▶ _Supplied material_
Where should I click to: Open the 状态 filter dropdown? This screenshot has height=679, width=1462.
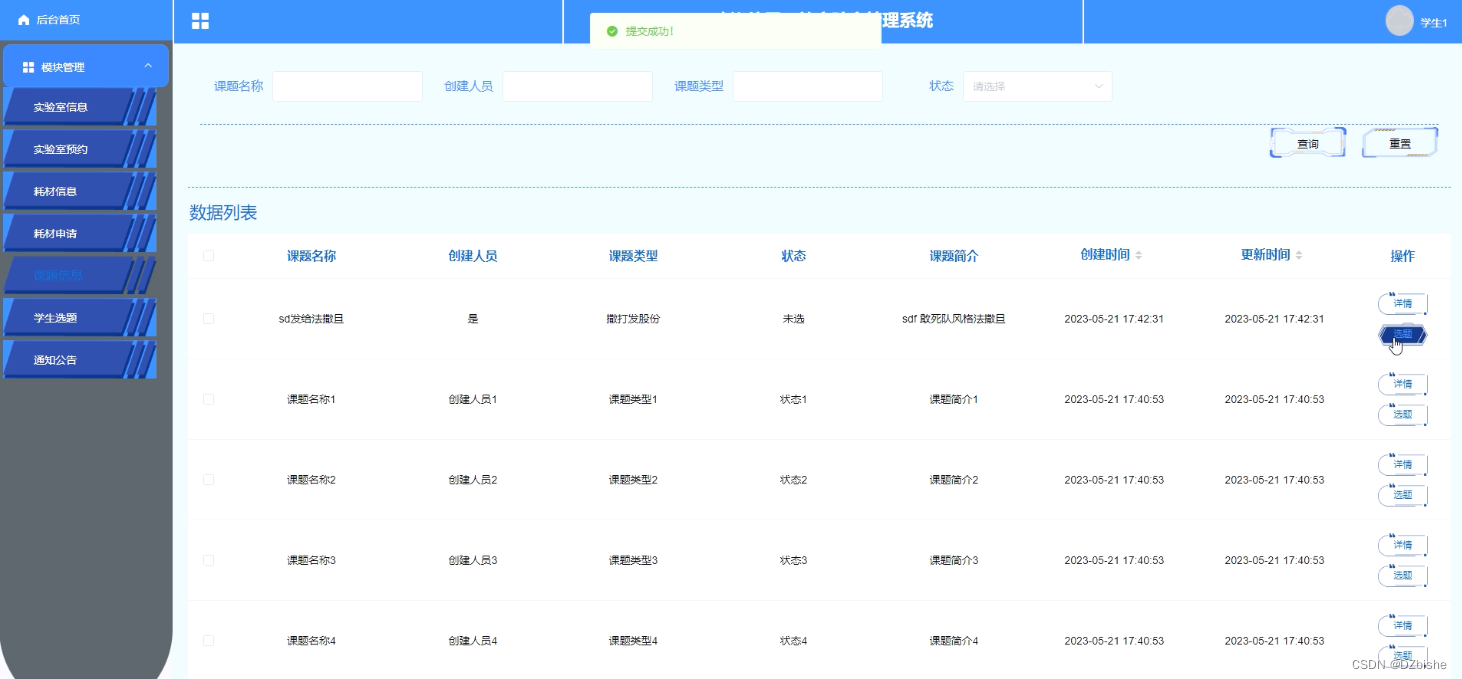click(x=1037, y=86)
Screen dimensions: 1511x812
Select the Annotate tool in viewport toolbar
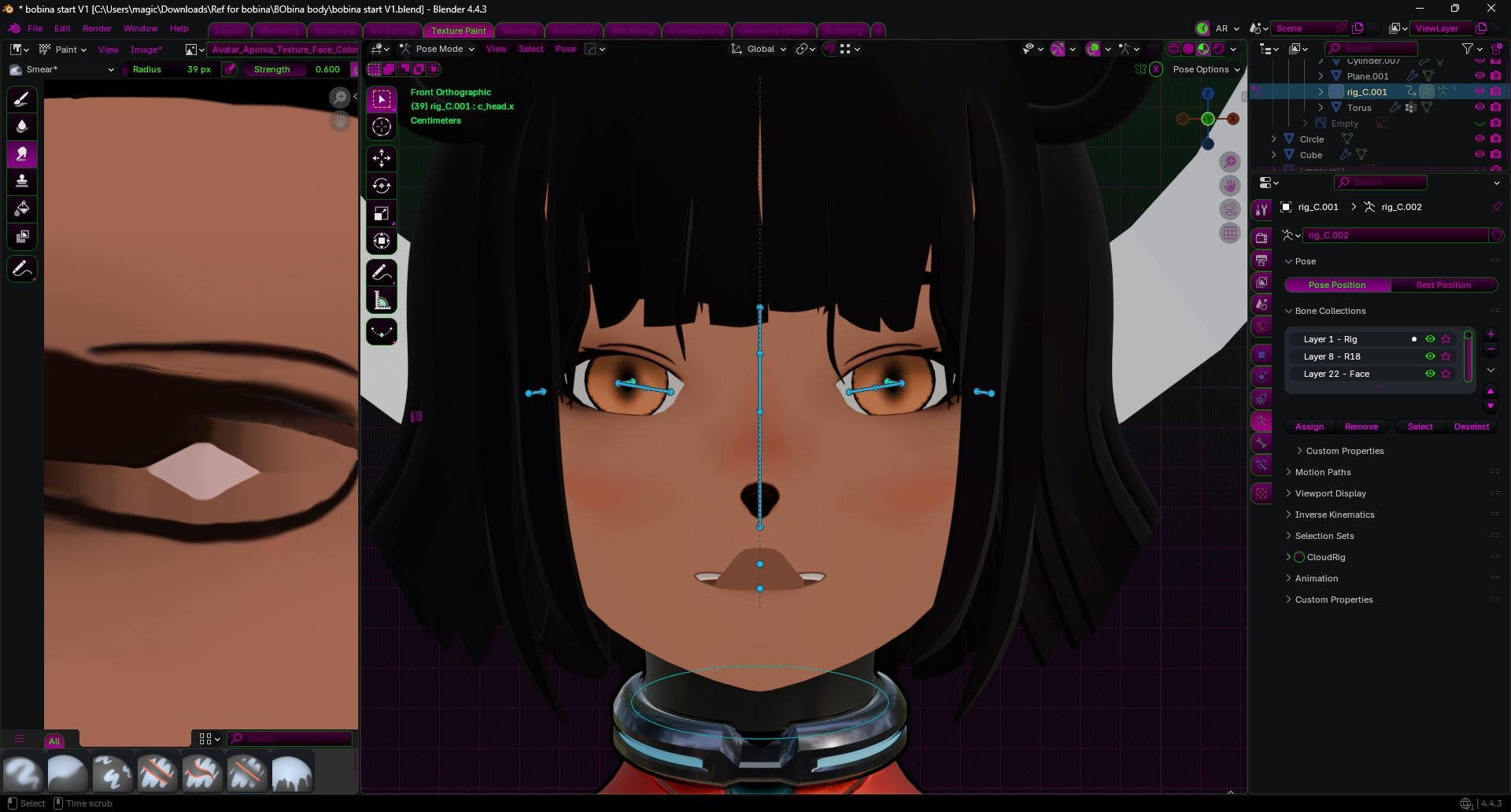pos(382,273)
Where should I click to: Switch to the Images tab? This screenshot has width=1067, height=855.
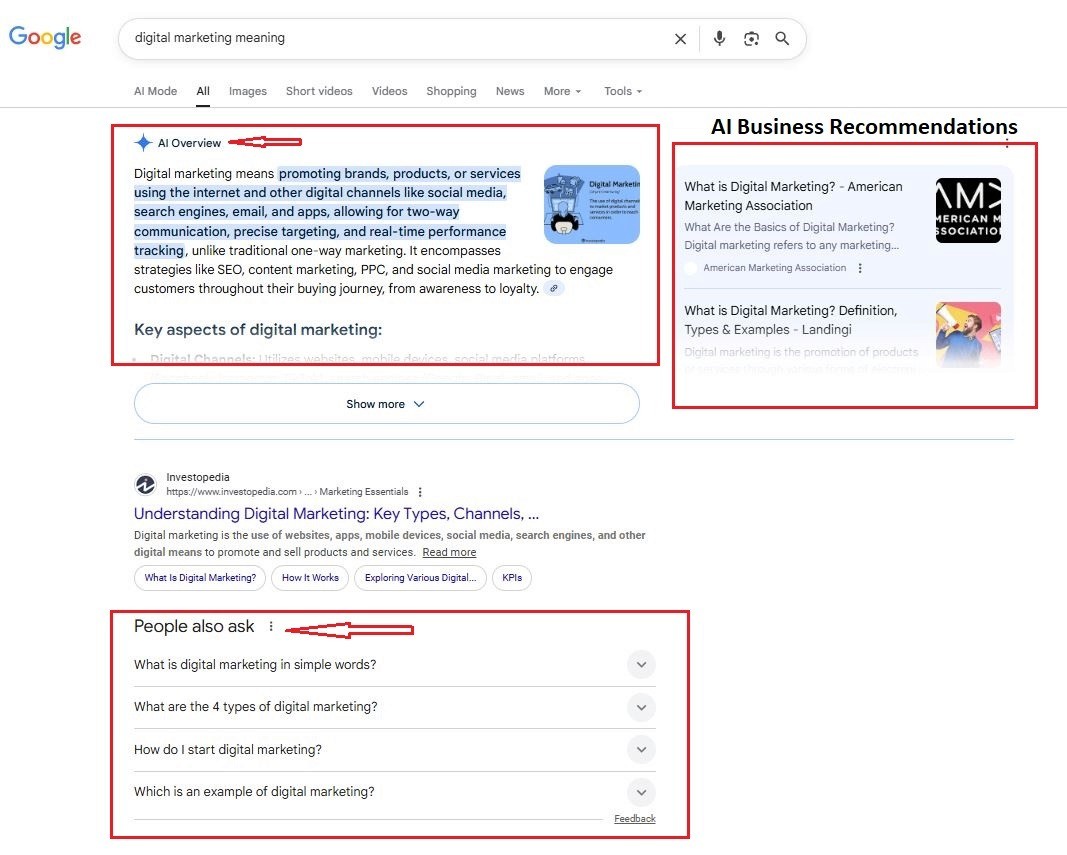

▶ _Brief_
Could you output all of the records exactly, without their pictures?

▶ _Result for this exercise_
Where should I click to: Open the 状态 filter dropdown? This screenshot has height=679, width=1462.
click(x=1037, y=86)
Screen dimensions: 1511x812
Select the Annotate tool in viewport toolbar
pos(382,273)
Where should I click to: Switch to the Images tab? This screenshot has width=1067, height=855.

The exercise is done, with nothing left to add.